Evidence of speciation is actually more revelent in existing species. There, not only do we see the outward expression of the change but can examine the environmental factors and biological mechanisms enacting the change.

There are many examples of ongoing speciation. If you can accept the simplification that speciation occures when there is a change in chromasome number, however this is not the whole story. Look at dogs they all have something like (I am going from memory here) 72 chromasomes all dogs can mate including wolves and excluding foxes, and produce offspring. However you cannot mate a very large dog with a small dog and get a good result they will have disasterous congenital defects, you can mate down using intermediaries and get all good dogs. Big and small dogs are sexually differentiated but not genetically differentiated. Horses 44 chromasomes and donkeys 42 chomasomes are genetically differentiated but can produce a good offspring, a mule 43 chromasomes except the mule is always sterile because the X and Y chomasomes do not match up. All cats have 38 chomasomes except South American cats they have 36. You couldn't tell the difference between a South American Leopard and an African or Asian Leopard but they cannot mate they are completely speciated, this is a good example of convergent evolution. You can mate a lion 38 with a tiger 38 and get a liger but the liger is always steril just like a mule and in the same way lions and tigers are just a genetically differentiated as horses and donkeys, don't let that chromasome number fool you pigs also have 38 chromasomes. Currently being actively studied are the north African short necked giraffe they are in the middle of speciation and have members with 40, 41, and 42 chromasomes they all can interbreed and produce completely viable offspring because the genes that are fusing have to do with the neck.

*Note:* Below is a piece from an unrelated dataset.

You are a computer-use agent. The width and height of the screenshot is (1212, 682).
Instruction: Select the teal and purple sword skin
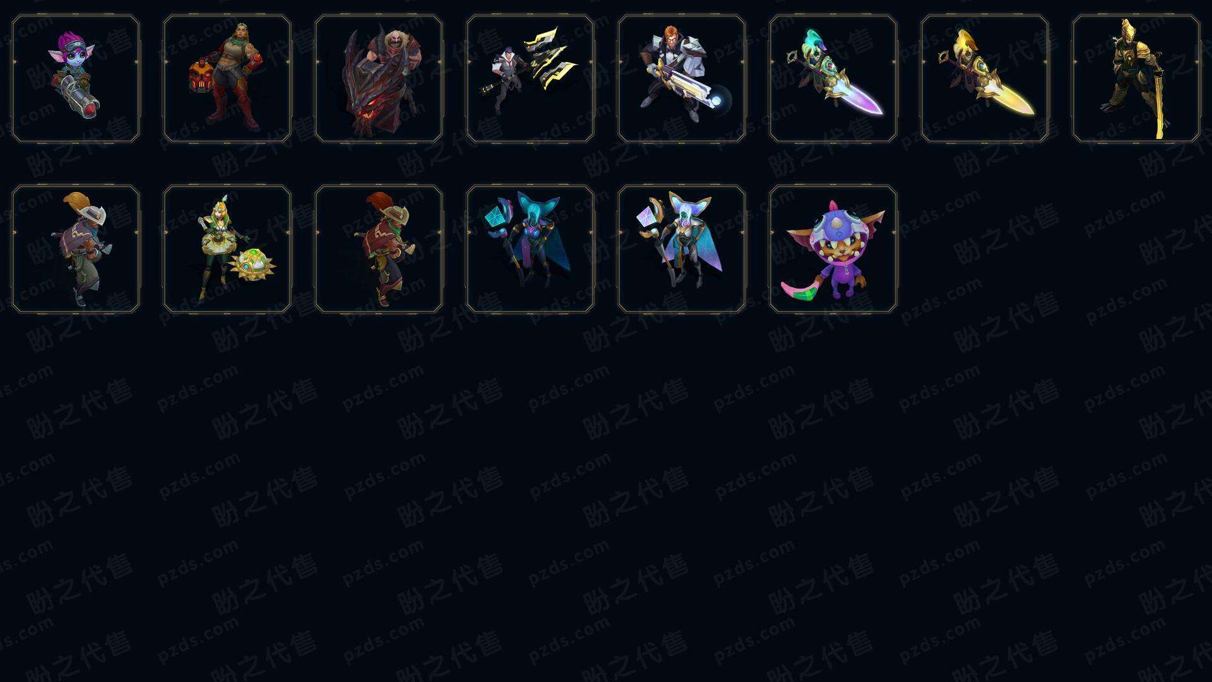[x=833, y=79]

To get an idea how this happens look at the following link
http://www.talkorigins.org/origins/postmonth/jul05.html#hon

So you question whether speciation can be proven I think you are looking at the wrong evidence.

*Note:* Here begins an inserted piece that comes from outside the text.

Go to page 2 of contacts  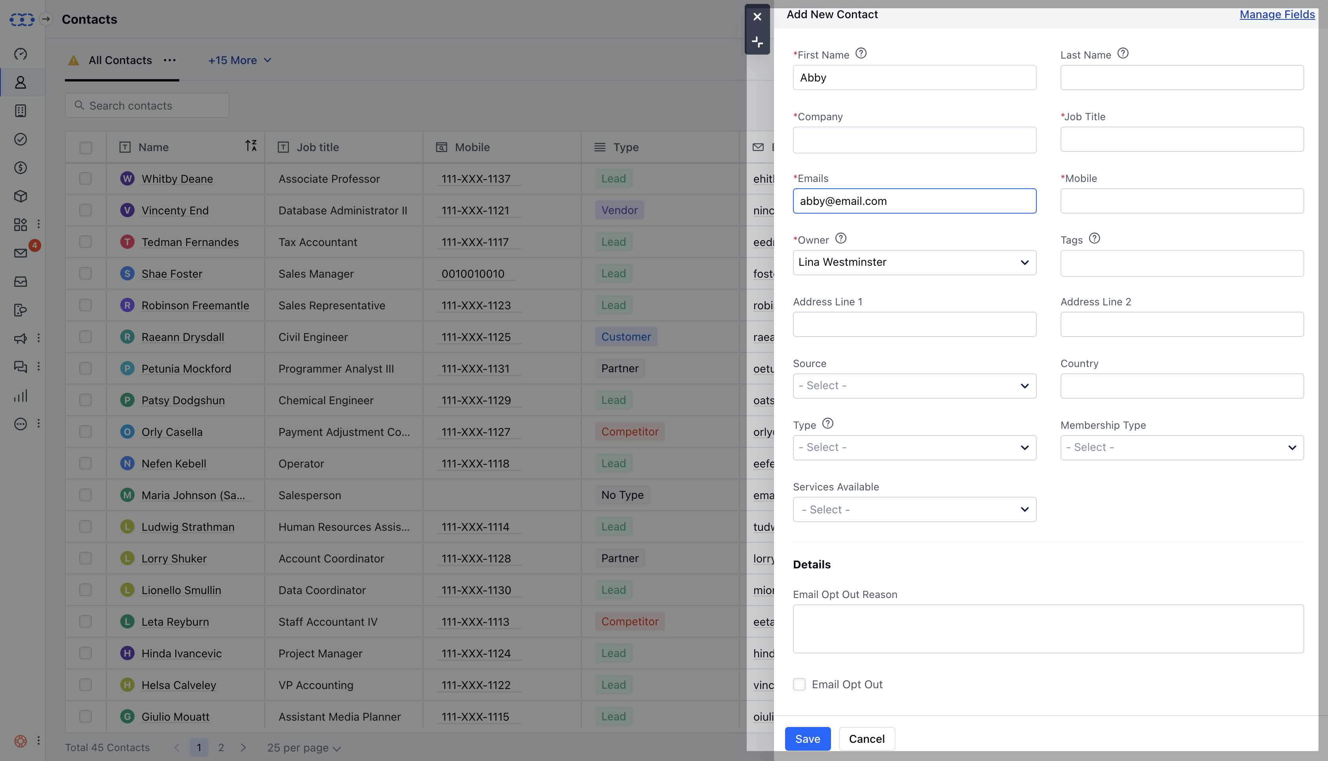point(221,747)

Scott Hatfield . . . said...

Dennis:

Thank you for your comment. I'm actually the pro-evolution science teacher guy in this exchange. I have no doubt that speciation events are very common and I know of several instances where they have been documented---the earliest example that I'm aware of being Moore's work with the leopard frog in the 1940's. I live in the San Joaquin Valley, which is 'ringed' by the Ensantina complex of incipient salamander species. And so on, and so forth: I am completely satisfied that speciation now and in the past is well-demonstrated.

Where I would part company with you is the claim that speciation events are preserved in the fossil record. Instead, what we have is a general demonstration of the fact of evolution and powerful evidence for common descent. We can't say anything definitive about whether the lineage of fossil 'A' is actually ancestral to the lineage of fossil 'B', no matter how many ways we look at the artifacts.

Anonymous said...

"I can only hope that Vox has more integrity, and more appreciation for nuance, than his critics suspect."

Is this meant to be ironic? Read his latest column on WorldNetDaily and weep tears of despair.